Но тут мне могут возразить. Нельзя-де всем подряд обладать государственным мышлением. Кому что дано. Как писал Есенин:

Миру нужно песенное слово
Петь по-свойски, даже как лягушка.

Конечно, нужны и лягушки. Предпочтительнее, так сказать, державные лягушки, а не лягушки-путешественницы. Но хор таких лягушек, особенно когда их много, слишком утомителен для слуха, а главное, ему далеко до мощных раскатов «Полтавы» и «Медного всадника», до твёрдости стихотворения «Клеветникам России», до социальной широты государственного мышления автора поэмы «За далью — даль».

Лишена державности и женская поэзия. К сожалению или к счастью, но это так и дано изначально, и что бы мы не говорили о прекрасном поле, в поэзии для него существует только три пути: рукоделие (тип Ахматовой), истерия (тип Цветаевой) и подражание (общий безликий тип). Кто думает иначе, тот не понимает природы творчества.

У нас пишется много так называемых гражданских поэм и стихов. Например, о Братской ГЭС, в недалёком прошлом о КамАЗе и т. д. Но их авторы не обладают государственным мышлением. А их гражданственность пуста, как пуста пресловутая песенка о БАМе, в которой только и слыхать БАМ-бум-бом, и ничего более. Гражданственность некоторых наших поэтов напоминает экзотические удары африканских тамтамов. Гулко, да пусто. Да и как-то не по-русски.

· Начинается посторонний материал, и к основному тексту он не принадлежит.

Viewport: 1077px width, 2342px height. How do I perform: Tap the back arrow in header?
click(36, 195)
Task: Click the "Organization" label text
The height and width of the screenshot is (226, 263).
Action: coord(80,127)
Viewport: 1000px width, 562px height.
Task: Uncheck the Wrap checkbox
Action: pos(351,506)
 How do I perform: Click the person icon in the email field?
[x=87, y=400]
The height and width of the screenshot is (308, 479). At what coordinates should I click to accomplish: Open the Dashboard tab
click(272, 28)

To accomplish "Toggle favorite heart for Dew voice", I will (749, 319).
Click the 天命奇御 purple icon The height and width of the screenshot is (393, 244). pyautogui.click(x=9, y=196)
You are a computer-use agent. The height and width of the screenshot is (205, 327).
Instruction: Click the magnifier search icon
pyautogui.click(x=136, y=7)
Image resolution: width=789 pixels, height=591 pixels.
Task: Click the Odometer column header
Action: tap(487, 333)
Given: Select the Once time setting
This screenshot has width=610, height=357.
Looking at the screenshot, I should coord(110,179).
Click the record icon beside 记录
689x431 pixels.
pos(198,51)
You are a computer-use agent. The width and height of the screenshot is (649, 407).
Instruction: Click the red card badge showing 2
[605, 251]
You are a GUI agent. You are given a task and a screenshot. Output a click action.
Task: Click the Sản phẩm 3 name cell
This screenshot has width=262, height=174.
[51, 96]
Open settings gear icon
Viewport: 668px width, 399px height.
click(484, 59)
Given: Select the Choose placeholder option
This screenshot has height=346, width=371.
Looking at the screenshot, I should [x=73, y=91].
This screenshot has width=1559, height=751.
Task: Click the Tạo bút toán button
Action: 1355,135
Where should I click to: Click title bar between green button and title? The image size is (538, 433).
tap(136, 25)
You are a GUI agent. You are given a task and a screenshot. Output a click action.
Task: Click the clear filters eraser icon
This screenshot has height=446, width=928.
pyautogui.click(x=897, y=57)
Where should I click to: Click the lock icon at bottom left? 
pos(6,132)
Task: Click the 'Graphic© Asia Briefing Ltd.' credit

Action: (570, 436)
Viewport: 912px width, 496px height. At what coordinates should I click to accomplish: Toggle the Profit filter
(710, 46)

С годами в поэзии создалась диковинная ситуация, порождённая недоразумением. Стихотворец подменил поэта, которых наша очарованная критика не отличает одного от другого. Но поэт одно, а стихотворец совсем другое. Алмаз всё-таки не стекло, хотя то и это блестит. Но нынче стихотворец в силе. Он полностью забил поэта. Он присвоил его звание, он отобрал у него славу, он пользуется его правами. Этот стихотворец — какой-то крошка Цахес. Его принимают не за того, кем он на самом деле является. Время от времени, а чаще всего когда ему нужно, он издаёт пронзительное кошачье мяуканье. И в ответ слышатся восклицания: какая изобретательность! Какие ритмы! Какая глобальность! Нет, он абсолютно гениален — как Пушкин!

И правда, Пушкин — гений. Но при чём тут наш крошка Цахес? И когда же наконец развеются злые чары? Какой Эрнст Теодор Амадей Гофман нам на это ответит?

Но продолжим разговор. Нынче всё гражданственно: и публицистика, и пейзаж, и любовная лирика. Но гражданственность, границы которой размыты, перестаёт быть гражданственностью и превращается в некое голубое марево. Оно кажется необозримым и продолжает распухать. Однако такая гражданственность — не духовная реальность, а мираж. А миражи, как известно, возникают на пустом месте.